Magnetic hum arises from the vibration of the stator core due to magnetostriction. If the core is well secured to the frame, this vibration is transmitted to the frame and damped, and little sound radiates outward. A loose core, by contrast, emits this hum outward like a loudspeaker.

Axial Fixing

In addition to the interference fit, some designs use extra mechanical locking points to completely prevent axial sliding of the core. This provides additional security, especially in high-vibration applications.

Our Approach to Correct Motor Supply

The stator-frame shrink fit is a production detail that is invisible from the outside but determines a motor's character. A manufacturer that gets this detail right delivers you a motor that runs quietly and vibration-free for years. The range of cast iron framed motors we supply from stock covers a wide span of power and speed; our manufacturing flexibility is on hand for special needs.

Share your application's power, speed, mounting and noise requirements with us to request a quote for the ideal motor. On correct motor selection, our approach to avoiding oversizing also guides you.

Frequently Asked Questions

Why is the stator core fitted into the frame by shrink-fitting?

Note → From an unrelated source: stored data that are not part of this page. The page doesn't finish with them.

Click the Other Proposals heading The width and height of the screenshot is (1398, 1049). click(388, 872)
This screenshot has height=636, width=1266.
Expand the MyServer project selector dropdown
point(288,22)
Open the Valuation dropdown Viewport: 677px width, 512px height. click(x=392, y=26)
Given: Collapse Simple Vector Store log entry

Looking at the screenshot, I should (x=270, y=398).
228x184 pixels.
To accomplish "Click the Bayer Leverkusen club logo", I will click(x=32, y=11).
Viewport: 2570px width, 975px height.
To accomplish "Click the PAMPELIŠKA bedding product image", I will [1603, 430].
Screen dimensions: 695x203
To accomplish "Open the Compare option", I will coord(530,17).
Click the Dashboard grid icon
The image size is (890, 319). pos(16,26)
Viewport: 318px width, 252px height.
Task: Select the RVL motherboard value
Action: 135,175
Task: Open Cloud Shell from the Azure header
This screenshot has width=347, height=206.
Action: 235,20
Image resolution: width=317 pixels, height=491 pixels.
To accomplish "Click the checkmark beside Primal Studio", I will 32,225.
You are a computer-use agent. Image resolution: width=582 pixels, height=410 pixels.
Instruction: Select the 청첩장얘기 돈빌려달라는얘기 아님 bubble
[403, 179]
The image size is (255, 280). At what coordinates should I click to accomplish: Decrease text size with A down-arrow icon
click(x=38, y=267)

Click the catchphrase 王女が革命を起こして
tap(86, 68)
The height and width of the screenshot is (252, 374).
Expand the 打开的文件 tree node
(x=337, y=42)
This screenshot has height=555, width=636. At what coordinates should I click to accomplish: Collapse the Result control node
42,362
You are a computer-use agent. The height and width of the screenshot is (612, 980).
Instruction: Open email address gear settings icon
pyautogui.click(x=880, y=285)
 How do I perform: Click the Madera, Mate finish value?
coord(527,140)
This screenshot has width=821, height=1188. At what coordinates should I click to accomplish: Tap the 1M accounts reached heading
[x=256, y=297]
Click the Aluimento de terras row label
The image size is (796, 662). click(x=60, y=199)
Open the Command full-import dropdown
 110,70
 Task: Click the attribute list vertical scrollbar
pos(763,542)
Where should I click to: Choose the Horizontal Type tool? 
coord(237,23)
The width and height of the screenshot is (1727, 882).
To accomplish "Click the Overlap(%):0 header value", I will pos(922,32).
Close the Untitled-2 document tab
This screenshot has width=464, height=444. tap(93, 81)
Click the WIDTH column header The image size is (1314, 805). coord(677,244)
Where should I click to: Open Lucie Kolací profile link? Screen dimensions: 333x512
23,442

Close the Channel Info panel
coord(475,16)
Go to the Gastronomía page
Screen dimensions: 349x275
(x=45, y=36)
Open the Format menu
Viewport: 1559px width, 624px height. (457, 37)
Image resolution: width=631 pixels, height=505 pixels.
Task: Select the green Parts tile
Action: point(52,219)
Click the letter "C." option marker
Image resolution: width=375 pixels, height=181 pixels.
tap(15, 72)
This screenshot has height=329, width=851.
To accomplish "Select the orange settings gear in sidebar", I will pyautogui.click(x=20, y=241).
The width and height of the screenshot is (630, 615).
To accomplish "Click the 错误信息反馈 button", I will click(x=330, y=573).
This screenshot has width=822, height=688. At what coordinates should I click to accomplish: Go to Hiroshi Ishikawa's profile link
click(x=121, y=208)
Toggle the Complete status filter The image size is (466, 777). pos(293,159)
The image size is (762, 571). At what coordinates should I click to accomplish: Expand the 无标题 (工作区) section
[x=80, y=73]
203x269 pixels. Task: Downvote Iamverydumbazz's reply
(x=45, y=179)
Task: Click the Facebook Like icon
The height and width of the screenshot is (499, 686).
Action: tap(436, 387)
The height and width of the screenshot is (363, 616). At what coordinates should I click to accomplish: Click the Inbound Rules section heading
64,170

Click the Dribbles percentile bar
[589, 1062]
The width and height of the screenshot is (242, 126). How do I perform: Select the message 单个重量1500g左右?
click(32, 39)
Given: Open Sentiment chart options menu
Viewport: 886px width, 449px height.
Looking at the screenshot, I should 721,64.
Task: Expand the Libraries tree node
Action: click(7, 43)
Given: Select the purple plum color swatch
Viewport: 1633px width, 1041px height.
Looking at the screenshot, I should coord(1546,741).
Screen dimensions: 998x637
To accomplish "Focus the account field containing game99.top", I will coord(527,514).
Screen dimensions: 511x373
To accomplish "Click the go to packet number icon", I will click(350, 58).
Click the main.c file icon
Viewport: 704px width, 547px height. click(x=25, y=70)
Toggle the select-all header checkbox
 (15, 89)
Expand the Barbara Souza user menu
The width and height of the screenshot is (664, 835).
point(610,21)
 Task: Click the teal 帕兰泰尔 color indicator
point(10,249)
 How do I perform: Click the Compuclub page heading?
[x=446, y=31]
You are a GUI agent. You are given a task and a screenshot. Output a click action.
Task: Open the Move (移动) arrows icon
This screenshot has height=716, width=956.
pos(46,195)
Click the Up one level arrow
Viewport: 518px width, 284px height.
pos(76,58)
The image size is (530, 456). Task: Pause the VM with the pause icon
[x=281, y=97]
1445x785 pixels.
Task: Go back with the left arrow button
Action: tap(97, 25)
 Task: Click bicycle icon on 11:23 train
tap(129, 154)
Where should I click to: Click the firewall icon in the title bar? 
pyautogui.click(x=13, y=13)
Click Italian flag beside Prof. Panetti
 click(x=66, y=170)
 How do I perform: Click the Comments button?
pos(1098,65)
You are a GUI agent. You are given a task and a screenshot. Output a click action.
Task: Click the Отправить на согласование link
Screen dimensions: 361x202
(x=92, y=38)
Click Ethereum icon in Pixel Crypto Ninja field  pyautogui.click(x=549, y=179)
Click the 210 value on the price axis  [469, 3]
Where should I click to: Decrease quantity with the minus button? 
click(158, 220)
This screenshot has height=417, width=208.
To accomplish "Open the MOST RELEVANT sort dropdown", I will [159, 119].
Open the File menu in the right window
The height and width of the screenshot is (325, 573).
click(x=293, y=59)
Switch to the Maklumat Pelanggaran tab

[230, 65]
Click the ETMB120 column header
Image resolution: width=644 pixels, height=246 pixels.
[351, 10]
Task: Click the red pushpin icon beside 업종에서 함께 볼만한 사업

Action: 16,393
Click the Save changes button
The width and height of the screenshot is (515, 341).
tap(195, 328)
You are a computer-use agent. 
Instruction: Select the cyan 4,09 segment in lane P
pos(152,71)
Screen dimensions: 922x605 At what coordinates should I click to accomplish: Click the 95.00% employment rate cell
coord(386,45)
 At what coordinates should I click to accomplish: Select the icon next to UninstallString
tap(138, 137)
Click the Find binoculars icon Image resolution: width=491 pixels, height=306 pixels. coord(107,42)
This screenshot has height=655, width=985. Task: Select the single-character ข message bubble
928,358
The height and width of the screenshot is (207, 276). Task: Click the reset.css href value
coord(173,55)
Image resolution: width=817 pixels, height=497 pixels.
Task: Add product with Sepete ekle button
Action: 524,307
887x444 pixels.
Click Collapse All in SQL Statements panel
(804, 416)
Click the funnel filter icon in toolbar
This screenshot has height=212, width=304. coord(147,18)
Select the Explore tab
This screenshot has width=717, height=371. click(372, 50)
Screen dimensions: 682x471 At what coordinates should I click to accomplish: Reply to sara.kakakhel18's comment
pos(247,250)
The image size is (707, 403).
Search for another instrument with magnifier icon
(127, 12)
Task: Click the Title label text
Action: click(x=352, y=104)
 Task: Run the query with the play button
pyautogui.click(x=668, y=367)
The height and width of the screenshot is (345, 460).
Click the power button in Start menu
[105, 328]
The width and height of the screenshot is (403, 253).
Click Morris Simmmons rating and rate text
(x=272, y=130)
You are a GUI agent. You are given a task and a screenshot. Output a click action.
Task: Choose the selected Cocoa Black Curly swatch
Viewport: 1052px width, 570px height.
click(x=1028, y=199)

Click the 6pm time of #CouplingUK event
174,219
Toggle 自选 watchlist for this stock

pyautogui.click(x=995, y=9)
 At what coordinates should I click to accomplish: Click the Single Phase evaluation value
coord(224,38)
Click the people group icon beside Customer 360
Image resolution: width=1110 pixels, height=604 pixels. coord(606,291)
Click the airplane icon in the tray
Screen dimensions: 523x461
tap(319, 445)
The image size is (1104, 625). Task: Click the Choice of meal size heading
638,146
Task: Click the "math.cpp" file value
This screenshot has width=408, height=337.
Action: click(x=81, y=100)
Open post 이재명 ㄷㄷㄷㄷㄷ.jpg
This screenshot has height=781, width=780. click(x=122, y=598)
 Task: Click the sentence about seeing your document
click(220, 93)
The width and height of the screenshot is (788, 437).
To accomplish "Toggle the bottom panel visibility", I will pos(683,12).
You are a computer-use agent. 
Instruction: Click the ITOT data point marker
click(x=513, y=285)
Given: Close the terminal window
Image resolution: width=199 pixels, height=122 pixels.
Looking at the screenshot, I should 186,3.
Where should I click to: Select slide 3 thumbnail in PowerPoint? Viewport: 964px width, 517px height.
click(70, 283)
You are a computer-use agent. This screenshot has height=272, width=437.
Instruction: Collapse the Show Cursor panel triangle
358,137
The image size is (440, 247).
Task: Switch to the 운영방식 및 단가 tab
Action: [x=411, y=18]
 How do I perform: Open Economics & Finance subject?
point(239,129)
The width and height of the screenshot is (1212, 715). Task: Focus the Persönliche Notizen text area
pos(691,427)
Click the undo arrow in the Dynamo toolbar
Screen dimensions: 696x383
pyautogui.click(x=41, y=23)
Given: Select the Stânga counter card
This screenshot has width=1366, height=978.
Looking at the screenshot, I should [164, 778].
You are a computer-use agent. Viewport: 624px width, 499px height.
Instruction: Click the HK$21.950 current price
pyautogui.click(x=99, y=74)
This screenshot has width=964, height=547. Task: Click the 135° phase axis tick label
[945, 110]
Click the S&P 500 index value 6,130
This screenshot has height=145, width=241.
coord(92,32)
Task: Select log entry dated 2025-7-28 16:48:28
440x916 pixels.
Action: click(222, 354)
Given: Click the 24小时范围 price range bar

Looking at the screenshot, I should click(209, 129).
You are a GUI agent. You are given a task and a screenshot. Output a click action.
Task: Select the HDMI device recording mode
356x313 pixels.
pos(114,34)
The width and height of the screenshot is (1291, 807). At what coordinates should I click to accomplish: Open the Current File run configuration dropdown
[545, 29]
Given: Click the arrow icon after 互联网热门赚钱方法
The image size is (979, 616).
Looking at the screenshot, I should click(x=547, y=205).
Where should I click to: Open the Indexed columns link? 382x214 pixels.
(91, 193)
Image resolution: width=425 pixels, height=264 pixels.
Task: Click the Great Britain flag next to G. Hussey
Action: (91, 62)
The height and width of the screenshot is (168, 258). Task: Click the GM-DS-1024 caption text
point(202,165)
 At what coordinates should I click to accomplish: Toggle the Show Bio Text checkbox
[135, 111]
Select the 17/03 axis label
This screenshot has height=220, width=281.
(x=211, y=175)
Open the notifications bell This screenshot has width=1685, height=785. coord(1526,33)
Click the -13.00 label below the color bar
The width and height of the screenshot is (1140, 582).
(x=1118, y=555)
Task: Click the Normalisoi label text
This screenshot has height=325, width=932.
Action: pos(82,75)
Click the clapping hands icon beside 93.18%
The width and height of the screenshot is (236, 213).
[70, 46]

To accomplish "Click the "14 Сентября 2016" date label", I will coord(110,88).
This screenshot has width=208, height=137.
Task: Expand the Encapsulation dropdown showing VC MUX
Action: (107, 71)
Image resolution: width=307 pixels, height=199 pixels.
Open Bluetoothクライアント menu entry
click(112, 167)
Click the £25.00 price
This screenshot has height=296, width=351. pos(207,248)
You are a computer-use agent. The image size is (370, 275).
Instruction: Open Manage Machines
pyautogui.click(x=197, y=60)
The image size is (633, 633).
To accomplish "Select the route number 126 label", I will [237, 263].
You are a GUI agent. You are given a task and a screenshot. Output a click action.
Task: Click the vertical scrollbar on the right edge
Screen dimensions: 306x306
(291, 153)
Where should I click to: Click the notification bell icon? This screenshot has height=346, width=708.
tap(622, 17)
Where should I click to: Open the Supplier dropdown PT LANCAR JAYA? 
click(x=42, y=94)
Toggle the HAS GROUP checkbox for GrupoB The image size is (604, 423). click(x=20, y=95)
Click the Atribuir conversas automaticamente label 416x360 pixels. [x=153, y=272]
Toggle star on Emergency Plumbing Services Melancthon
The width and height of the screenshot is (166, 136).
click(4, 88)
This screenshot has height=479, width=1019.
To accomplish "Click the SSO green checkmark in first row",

Shrink-fitting heats and expands the frame so the core can be placed loosely, then grips it tightly as it cools. Compared with cold press-fitting, this method creates a homogeneous, strong interference fit without scratching the contact surfaces. The result is a motor that behaves mechanically as a single piece: quiet and vibration-free.

What happens if the interference is too large?

Excessive interference creates high mechanical stresses on the stator lamination stack. Electrical steel partially loses its magnetic properties under stress, which means increased iron losses and reduced efficiency. The core can also be damaged during assembly. For this reason the interference is calculated precisely, neither too little nor too much.

Why does a cast iron frame provide a quieter motor?

Cast iron has excellent vibration-damping capacity thanks to the graphite flakes in its microstructure. It absorbs magnetic and mechanical vibrations better than steel or aluminium frames. This means both a quieter motor and one with low vibration. Thanks to its dimensional stability, the interference fit is also maintained for years.